Index Terms— Depression detection, Multi-modal fusion,EATD-Corpus
⭐️遇到翻译的问题,或者不太理解的地方,换个翻译工具

✔️ 1. INTRODUCTION引言

Depression is a common mental disorder, the three main symptoms of which are persistent low mood, loss of interest and lack of energy [1, 2]. In the worst case, depression can lead to suicide. According to World Health Organization reports, about 264 million people are suffering from depression worldwide [3]. However, the treatment rate of depressed people remains very low in the whole world [4]. There are mainly two factors accounting for the low treatment rate. Firstly, traditional treatments for depression are time-consuming, costly and sometimes ineffective [5]. The cost of diagnosis and treatment can be a heavy burden for individuals with financial difficulties, and thus makes them reluctant to seek help from physicians. Secondly, during the clinical interviews of depression diagnosis, patients may hide their real mental states in fear of prejudice or discriminatory behaviors towards the depressed people [6, 7].In such cases, the clinician is unable to make a correct diagnosis. The aforementioned factors have necessitated the automatic depression detection system, which can help individuals assess their depressive states privately as well as increase their willingness to consult the psychologists. Furthermore, such a system would be of great help to psychologists in depression diagnosis when patients hide their real mental states.

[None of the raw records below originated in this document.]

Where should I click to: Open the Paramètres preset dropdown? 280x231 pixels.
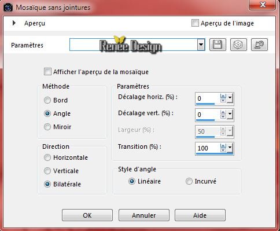201,45
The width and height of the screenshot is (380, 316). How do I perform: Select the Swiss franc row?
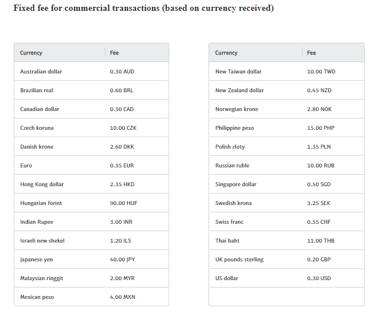tap(287, 222)
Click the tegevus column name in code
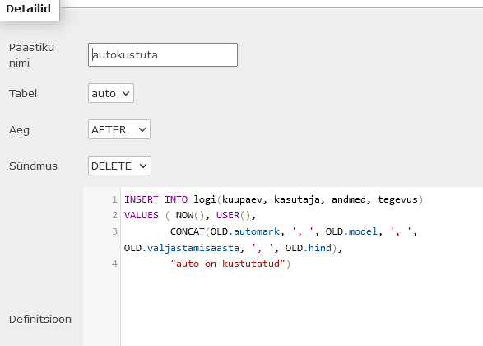Screen dimensions: 483x346 [397, 200]
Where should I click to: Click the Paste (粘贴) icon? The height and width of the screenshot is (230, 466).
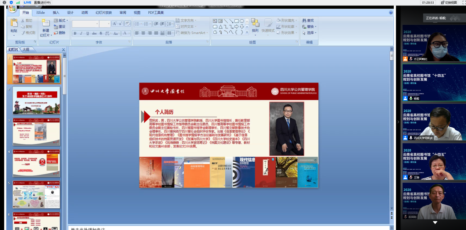pos(14,23)
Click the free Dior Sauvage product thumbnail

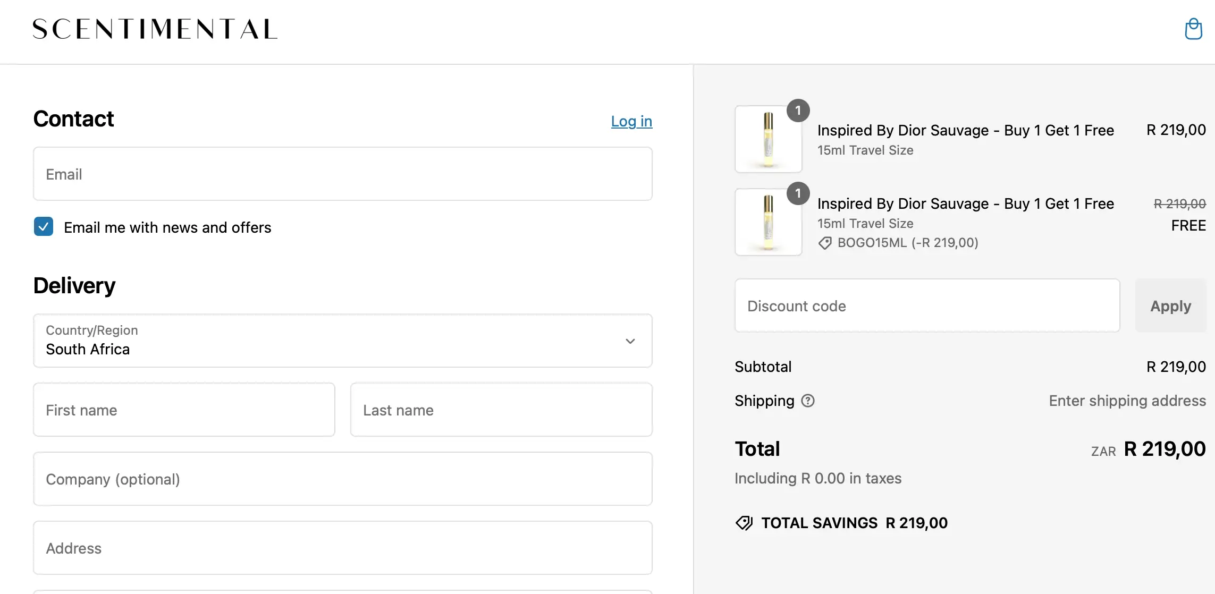[767, 223]
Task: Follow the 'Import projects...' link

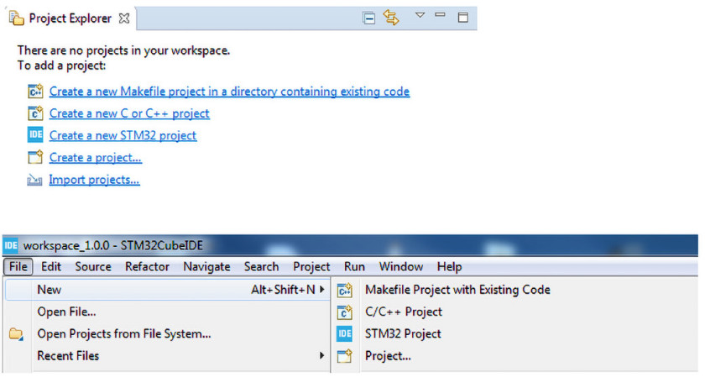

抑郁症是一种常见的心理疾病,其主要症状包括持续的情绪低落、失去兴趣和缺乏精力[1, 2]。在最严重的情况下,抑郁症可能导致自杀。根据世界卫生组织的报告,全球约有2.64亿人正在遭受抑郁症[3]。然而,全球范围内抑郁症患者的治疗率仍然非常低[4]。造成低治疗率的原因主要有两个。首先,传统的抑郁症治疗方法耗时长、费用高,而且有时效果不佳[5]。对于经济困难的个人来说,诊断和治疗的费用可能是沉重的负担,因此使他们不愿意寻求医生的帮助。其次,在抑郁症诊断的临床面谈中,患者可能会因为担心对抑郁症患者的偏见或歧视行为而隐瞒其真实的心理状态[6, 7]。在这种情况下,临床医生可能无法做出正确的诊断。这些因素突显了自动抑郁症检测系统的必要性,该系统可以帮助个人私密地评估其抑郁状态,同时增加他们咨询心理学家的意愿。此外,这样的系统在患者隐瞒真实心理状态时也能大大帮助心理学家进行抑郁症诊断。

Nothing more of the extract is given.